A housebound pensioner died in a fire at her Doncaster home started by a still burning cigarette end, an inquest has decided.
Irene Gallagher smoked 40 cigarettes a day but a fire service investigation showed they were not the ‘reduced ignition propensity’ type, introduced across the EU by law in 2011, which cease burning when they are discarded.
The 83-year-old was discovered behind the door of her home in Milton Grove, Armthorpe, when a care worker arrived to serve her tea last November.
Mrs Gallagher, the widow of a retired miner, was virtually housebound and prone to confusion, said her son, James, 61, and was visited four times a day by Surecare staff.
South Yorkshire Fire and Rescue Service were aware she was vulnerable so in March 2013 fitted her home with several smoke alarms and provided her with modified bedding to reduce the fire risk.
Care worker Angela Steel said Mrs Gallagher was rationed to 10 cigarettes per visit and would normally stub them out in an ash tray and put the butts in an empty packet.

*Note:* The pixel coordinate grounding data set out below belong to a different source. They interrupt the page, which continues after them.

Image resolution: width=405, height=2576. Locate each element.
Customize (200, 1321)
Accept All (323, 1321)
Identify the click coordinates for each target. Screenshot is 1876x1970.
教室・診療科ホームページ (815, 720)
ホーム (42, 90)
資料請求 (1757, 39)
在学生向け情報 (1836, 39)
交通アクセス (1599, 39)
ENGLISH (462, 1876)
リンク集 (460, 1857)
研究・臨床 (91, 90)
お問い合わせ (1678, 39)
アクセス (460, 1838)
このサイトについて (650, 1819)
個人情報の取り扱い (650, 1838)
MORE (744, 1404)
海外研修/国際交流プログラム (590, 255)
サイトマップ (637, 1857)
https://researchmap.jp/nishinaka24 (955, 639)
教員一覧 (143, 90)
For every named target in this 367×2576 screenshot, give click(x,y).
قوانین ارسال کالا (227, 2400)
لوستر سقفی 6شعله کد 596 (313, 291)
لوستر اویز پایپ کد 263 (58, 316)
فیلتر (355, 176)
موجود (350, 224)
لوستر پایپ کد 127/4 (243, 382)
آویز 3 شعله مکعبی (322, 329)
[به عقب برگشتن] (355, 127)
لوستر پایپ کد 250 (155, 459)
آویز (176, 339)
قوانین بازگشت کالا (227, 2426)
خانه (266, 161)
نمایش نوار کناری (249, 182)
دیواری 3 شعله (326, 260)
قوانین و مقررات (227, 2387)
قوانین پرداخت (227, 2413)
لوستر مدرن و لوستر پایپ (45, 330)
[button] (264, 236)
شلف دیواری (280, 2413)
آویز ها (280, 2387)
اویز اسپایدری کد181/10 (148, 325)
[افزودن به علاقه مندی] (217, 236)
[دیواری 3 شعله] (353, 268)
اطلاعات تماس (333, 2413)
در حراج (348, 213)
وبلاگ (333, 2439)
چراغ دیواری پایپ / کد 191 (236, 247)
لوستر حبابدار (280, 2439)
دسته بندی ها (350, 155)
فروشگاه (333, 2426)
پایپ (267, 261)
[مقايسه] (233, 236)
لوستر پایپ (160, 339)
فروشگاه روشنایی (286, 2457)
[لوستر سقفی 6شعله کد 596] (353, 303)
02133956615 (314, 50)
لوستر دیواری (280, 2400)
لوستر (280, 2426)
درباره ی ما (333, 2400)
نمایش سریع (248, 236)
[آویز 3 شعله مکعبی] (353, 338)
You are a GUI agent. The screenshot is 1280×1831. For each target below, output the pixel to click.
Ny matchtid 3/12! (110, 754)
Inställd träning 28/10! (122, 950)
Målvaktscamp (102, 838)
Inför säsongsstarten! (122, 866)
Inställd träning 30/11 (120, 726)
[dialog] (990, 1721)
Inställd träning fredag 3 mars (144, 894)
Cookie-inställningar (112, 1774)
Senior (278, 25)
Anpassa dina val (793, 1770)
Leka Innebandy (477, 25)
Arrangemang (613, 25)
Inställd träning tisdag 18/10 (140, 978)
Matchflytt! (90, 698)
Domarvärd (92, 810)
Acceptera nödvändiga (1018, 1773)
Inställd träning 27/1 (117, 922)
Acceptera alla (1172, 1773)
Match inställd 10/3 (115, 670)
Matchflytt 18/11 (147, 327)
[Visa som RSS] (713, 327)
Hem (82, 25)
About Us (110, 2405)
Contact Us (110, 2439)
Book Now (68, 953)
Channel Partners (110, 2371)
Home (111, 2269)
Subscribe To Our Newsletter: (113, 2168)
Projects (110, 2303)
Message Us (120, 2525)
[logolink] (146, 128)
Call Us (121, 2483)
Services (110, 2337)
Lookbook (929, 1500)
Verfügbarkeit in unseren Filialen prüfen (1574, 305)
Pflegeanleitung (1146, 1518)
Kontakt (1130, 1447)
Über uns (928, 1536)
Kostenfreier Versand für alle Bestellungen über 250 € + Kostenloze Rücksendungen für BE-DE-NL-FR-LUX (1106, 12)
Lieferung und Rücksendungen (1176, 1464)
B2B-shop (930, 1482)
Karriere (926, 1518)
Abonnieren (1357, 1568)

When Mrs Steel visited at 4pm she found the door blocked and when she got in Mrs Gallagher and her walking frame were lying on the hall floor.
She said there was no sign of fire but a lot of smoke came along the hall from the living room, where firefighters extinguished a small fire next to her chair.
The cause of death was smoke and carbon monoxide inhalation.
South Yorkshire fire investigator Mick Mason found substantial smoke damage to the living room but limited direct burning, including a wicker basket bin which had contained a large number of cigarette butts.
He said the smouldering basket would have caught fire but it would have died out through lack of oxygen. He thought it had been burning some time with temperatures in excess of 200C.
Assistant Coroner Mark Beresford recorded a conclusion Mrs Gallagher died as the result of an accident.